Cela n’empêchera pas un Benjamin Péret, d’une manière plus conséquente que Breton et Aragon, d’adhérer au PCF, puis de rejoindre l’Opposition de gauche contre le stalinisme, et enfin la IVe Internationale. Quand Breton et Aragon adhéreront au PCF, ils seront consternés, comme Péret, lorsqu’il écrit ses chroniques sur le cinéma dans L’Humanité, par l’attitude hostile du parti à leur égard, par sa complaisance envers les formes et les expressions artistiques les plus conventionnelles, et envers des artistes radicalement éloignés du communisme, comme Blaise Cendrars. Il est probable que la stalinisation en cours du PCF a joué également un rôle très négatif dans l’évolution de leur pensée politique.

Ces débats de l’année 1925, avec les enjeux futurs qu’ils comportaient, forment le décor véritable sur lequel s’inscrit la première exposition de peinture surréaliste. En même temps que s’affirme peu à peu la nécessité de participer à l’action de la classe ouvrière et au combat pour la révolution, les surréalistes affirment l’originalité de leurs œuvres, creusent

un sillon qui ne cessera de s’élargir jusque dans les années quarante. Breton, face au questionnement pressant de Pierre Naville (après finalement une courte adhésion au PCF en 1926), préfère rester dans l’expectative. Tout se passe comme si ce poète, que son intuition, cette conscience de « l’air du temps », n’a jamais pris en défaut – comme le rappelle Maurice Nadeau, dans son Histoire du surréalisme – pressentait qu’il était trop tôt, que des développements étaient nécessaires pour se décider. Les années 1926-1927 vont le lui confirmer, comme le fera aussi l’ahurissante et répugnante capitulation d’Aragon devant les staliniens à Moscou en 1930, condamnant ses camarades surréalistes et se rangeant du côté du sinistre « réalisme socialiste » de Staline et de sa politique de trahison du bolchevisme.

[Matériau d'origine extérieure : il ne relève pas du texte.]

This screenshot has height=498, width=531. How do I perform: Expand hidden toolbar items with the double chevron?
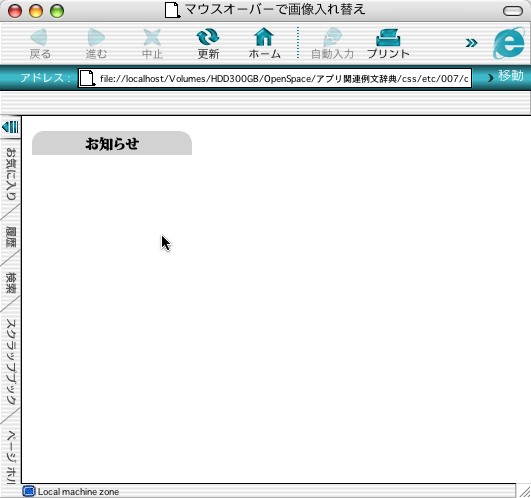pyautogui.click(x=471, y=43)
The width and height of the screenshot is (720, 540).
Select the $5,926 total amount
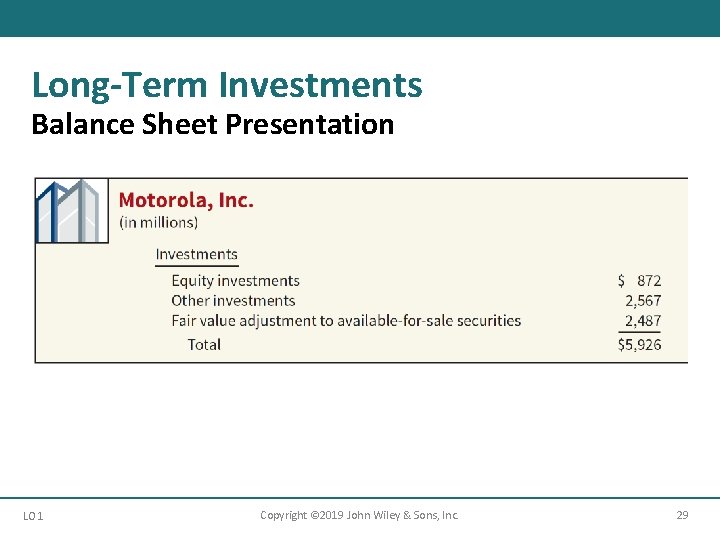pos(640,345)
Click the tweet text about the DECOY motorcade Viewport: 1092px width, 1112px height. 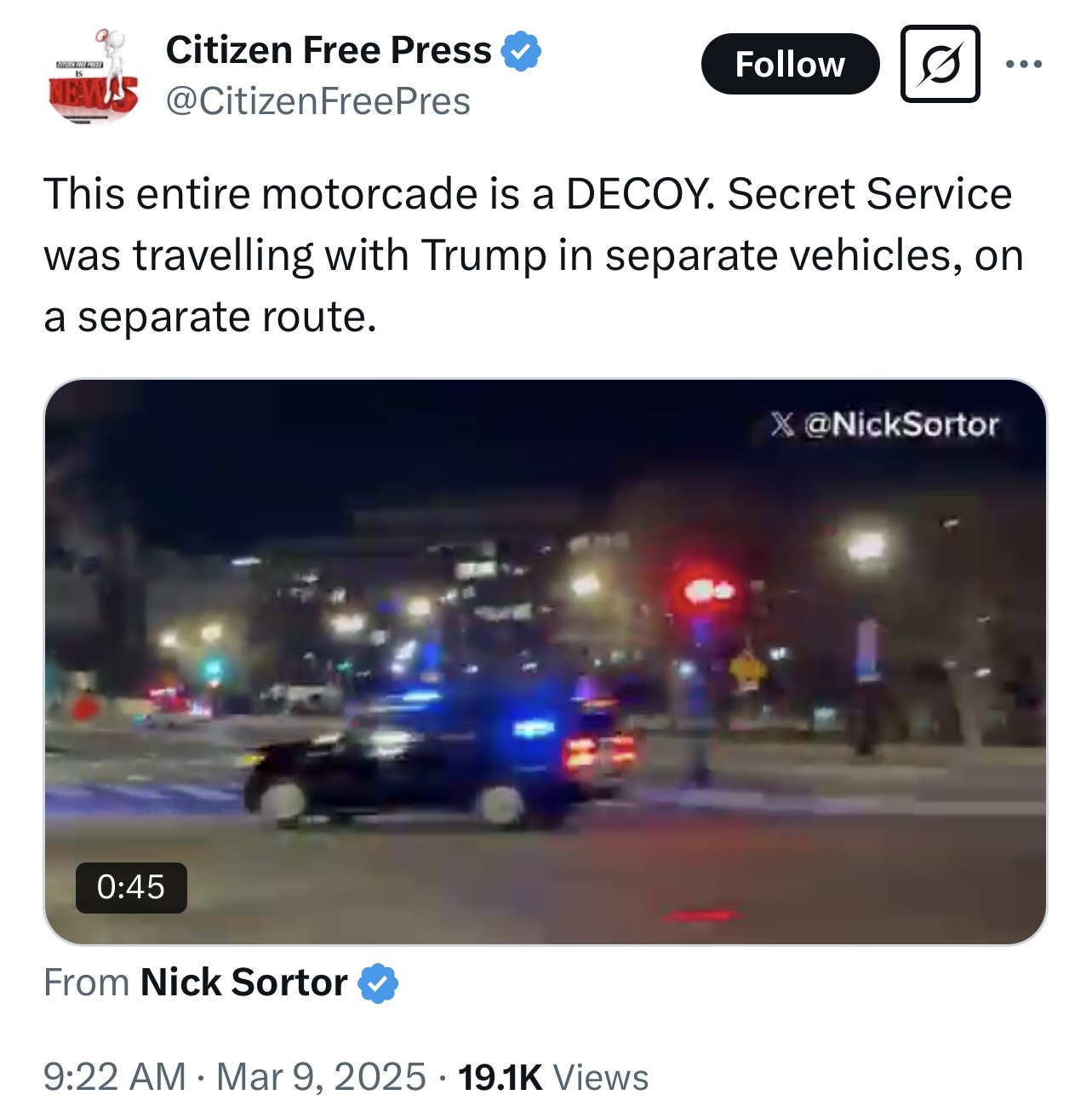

De Moscou la gâteuse à l’encensement du Guépéou, la boucle anticommuniste était bouclée…

Au sortir de la barbarie de 1914-1918, après la pure, mais finalement stérile révolte de Dada, avant le retour de la barbarie en 1939, cette première exposition des peintres surréalistes, dans la modestie qui était la sienne, affirmait la nécessité de l’art en tant que révolte et construction, quoi qu’en fissent les marchands ou les critiques, face à une société porteuse de mort.